Symbolic knowledge and neural networks: insertion, refinement and extraction

Explanation-based and empirical learning are two largely complementary methods of machine learning. These approaches to machine learning both have serious problems which preclude their being a general purpose learning method. However, a "hybrid" learning method that combines explanation-based with empirical learning may be able to use the strengths of one learning method to address the weaknesses of the other method. Hence, a system that effectively combines the two approaches to learning can be expected to be superior to either approach in isolation. This thesis describes a hybrid system called K scBANN which is shown to be an effective combination of these two learning methods. K scBANN (Knowledge-Based Artificial Neural Networks) is a three-part hybrid learning system built on top of "neural" learning techniques. The first part uses a set of approximately-correct rules to determine the structure and initial link weights of an artificial neural network, thereby making the rules accessible for modification by neural learning. The second part of K scBANN modifies the resulting network using essentially standard neural learning techniques. The third part of K scBANN extracts refined rules from trained networks. K scBANN is evaluated by empirical tests in the domain of molecular biology.
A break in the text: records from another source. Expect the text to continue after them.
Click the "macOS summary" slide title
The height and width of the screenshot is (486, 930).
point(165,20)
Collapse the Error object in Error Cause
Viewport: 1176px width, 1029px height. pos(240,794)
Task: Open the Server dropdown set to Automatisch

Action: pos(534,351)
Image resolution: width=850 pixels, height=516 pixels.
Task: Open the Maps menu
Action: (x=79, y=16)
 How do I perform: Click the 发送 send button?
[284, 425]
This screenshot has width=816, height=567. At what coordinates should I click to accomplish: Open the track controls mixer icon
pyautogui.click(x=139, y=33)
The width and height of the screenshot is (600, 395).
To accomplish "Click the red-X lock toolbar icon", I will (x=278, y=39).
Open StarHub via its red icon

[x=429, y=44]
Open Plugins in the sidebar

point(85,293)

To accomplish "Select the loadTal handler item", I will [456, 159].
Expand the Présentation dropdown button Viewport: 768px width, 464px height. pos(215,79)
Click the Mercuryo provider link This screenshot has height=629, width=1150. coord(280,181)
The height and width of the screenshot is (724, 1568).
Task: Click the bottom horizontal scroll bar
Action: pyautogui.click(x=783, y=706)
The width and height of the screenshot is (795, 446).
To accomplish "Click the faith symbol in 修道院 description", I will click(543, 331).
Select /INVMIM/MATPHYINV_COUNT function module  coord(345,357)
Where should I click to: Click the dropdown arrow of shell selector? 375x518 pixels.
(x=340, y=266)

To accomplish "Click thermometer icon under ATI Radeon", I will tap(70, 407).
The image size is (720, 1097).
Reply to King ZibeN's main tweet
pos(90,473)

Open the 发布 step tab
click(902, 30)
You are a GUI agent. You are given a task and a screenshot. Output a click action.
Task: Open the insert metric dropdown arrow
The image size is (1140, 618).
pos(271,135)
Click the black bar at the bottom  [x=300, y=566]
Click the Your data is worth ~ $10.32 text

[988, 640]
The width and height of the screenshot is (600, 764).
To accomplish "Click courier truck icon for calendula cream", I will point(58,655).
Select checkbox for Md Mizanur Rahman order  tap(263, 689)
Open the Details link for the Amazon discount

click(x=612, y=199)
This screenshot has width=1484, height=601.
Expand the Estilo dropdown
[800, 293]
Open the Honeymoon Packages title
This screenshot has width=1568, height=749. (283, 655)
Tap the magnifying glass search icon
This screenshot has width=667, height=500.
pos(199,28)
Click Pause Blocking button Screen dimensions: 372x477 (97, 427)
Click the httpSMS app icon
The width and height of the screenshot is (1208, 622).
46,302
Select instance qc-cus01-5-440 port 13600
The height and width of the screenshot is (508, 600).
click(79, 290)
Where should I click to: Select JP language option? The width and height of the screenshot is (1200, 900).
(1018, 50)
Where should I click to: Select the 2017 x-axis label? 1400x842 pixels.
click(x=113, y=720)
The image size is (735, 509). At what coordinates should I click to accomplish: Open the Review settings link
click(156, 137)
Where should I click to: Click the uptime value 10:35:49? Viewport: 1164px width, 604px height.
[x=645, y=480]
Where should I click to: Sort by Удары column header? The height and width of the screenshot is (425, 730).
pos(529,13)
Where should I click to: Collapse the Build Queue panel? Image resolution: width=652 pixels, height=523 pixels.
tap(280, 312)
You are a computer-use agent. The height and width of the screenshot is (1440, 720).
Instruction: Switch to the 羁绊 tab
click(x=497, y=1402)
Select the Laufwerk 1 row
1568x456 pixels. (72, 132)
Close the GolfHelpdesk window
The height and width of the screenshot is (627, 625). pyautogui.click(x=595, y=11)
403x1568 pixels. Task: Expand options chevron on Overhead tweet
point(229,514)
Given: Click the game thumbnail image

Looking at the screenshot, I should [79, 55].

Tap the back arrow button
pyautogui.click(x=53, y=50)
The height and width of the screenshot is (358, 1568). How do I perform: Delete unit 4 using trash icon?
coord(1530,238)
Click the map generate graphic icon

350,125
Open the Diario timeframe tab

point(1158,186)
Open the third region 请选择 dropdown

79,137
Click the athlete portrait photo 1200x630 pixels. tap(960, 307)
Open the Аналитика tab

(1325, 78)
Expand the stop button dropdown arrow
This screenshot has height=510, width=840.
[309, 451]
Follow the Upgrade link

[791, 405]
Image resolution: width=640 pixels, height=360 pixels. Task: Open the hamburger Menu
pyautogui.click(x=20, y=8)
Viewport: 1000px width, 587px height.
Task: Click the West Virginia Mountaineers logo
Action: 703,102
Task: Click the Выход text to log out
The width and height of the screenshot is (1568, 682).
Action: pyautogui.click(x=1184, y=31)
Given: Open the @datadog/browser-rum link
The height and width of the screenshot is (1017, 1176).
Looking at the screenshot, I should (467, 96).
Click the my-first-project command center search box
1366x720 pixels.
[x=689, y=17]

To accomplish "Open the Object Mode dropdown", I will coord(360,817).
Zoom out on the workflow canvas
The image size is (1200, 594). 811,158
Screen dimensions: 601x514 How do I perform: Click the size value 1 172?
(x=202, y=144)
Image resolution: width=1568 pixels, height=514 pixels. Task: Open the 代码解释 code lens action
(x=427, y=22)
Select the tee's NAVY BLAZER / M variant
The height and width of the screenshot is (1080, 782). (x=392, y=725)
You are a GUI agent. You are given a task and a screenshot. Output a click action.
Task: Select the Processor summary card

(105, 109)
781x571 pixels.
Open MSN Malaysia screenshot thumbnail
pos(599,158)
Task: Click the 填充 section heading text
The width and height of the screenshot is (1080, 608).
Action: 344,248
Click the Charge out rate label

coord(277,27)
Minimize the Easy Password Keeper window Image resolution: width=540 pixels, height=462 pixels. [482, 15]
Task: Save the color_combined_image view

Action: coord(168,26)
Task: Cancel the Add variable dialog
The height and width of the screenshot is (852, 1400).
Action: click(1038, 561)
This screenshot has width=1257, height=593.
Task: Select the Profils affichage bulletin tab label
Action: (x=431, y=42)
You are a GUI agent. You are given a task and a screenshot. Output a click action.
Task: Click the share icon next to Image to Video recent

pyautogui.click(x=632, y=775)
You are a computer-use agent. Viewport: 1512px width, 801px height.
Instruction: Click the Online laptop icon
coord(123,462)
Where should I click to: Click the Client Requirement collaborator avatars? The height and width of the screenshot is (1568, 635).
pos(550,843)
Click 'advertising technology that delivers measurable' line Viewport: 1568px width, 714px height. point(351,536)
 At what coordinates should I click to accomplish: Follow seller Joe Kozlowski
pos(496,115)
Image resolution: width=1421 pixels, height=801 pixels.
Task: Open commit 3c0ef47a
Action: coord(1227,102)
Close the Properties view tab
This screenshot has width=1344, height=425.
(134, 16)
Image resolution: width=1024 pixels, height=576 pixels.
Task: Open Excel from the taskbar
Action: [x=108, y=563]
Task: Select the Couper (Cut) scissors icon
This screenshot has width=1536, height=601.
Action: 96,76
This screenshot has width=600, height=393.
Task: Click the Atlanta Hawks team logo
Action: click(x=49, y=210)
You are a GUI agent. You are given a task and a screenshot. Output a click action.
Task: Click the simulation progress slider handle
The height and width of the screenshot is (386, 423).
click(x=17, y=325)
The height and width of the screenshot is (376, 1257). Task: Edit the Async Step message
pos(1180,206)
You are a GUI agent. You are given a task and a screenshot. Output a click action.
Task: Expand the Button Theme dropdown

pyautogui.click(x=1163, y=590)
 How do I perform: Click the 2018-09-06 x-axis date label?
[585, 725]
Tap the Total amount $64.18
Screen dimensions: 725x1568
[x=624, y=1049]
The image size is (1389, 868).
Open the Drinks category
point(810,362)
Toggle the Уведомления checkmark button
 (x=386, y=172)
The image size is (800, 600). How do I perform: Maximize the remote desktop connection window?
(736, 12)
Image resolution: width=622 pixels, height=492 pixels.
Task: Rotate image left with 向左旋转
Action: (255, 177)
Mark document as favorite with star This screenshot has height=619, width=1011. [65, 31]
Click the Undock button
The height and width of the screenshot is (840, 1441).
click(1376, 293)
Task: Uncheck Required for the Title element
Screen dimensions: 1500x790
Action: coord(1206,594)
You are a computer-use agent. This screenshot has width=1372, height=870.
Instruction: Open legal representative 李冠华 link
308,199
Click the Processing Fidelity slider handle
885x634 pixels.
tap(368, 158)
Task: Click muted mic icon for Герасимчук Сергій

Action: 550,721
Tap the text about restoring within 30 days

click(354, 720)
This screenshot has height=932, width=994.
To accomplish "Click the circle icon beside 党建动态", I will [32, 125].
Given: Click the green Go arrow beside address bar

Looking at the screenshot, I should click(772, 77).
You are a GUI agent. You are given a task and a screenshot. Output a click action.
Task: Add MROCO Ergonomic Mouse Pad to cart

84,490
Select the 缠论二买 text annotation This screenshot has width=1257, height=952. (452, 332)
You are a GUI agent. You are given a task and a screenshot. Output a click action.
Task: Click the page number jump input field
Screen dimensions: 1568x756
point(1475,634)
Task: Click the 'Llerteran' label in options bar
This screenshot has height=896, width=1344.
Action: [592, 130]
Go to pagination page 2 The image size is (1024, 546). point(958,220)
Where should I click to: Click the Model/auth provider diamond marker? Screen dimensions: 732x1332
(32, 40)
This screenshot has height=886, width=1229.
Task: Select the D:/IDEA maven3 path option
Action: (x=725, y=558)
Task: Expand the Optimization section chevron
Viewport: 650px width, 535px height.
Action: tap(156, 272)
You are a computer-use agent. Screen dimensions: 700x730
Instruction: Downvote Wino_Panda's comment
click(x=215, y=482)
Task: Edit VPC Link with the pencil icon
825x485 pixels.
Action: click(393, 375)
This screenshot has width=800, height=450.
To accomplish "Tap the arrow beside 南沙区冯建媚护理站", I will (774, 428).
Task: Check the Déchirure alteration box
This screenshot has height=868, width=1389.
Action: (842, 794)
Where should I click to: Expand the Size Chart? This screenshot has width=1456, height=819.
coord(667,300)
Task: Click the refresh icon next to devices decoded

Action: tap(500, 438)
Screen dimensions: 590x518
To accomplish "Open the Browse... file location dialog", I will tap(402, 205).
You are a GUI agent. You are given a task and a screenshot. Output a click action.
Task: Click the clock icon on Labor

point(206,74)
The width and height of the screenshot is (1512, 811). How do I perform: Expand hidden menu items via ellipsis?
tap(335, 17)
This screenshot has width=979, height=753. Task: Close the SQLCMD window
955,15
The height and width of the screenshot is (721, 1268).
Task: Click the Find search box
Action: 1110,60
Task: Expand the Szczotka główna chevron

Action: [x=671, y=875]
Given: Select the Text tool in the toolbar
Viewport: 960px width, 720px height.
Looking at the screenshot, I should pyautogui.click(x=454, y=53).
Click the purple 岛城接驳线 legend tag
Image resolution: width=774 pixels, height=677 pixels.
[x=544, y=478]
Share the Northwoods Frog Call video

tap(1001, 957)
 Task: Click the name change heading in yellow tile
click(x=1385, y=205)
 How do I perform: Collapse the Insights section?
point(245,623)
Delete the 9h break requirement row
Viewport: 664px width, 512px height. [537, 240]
Networks created by K scBANN are shown to be superior, in terms of their ability to correctly classify unseen examples, to a wide variety of learning systems as well as techniques proposed by experts in the problems investigated. In addition, empirical tests show that K scBANN is robust to errors in the initial rules and insensitive to problems resulting from the presence of extraneous input features. The third part of K scBANN, which extracts rules from trained networks, addresses a significant problem in the use of neural networks--understanding what a neural network learns. Empirical tests of the proposed rule-extraction method show that it simplifies understanding of trained networks by reducing the number of: consequents (hidden units), antecedents (weighted links), and possible antecedent weights. Surprisingly, the extracted rules are often more accurate at classifying examples not seen during training than the trained network from which they came.